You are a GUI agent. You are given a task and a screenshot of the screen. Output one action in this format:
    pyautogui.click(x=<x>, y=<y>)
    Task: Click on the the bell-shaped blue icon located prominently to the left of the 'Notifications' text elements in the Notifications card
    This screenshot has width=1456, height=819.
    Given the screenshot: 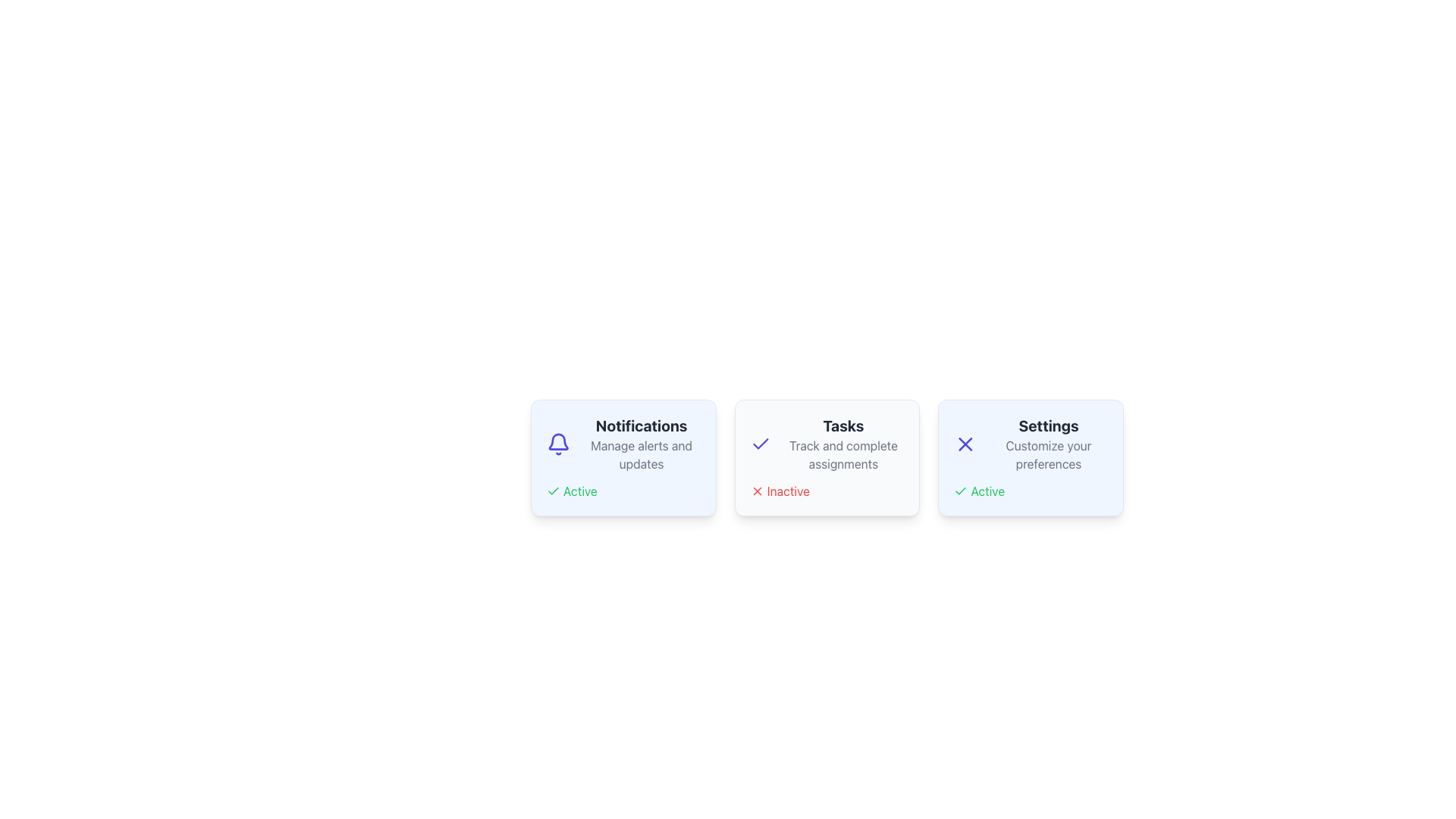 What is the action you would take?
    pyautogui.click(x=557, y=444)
========================
__What you should do__
Reproduce the entries starting at the beginning and ending at the line containing "This screenshot has", replacing "bell-shaped" with "bell-like" and leaving everything else unchanged.

__Result__
You are a GUI agent. You are given a task and a screenshot of the screen. Output one action in this format:
    pyautogui.click(x=<x>, y=<y>)
    Task: Click on the the bell-like blue icon located prominently to the left of the 'Notifications' text elements in the Notifications card
    This screenshot has width=1456, height=819.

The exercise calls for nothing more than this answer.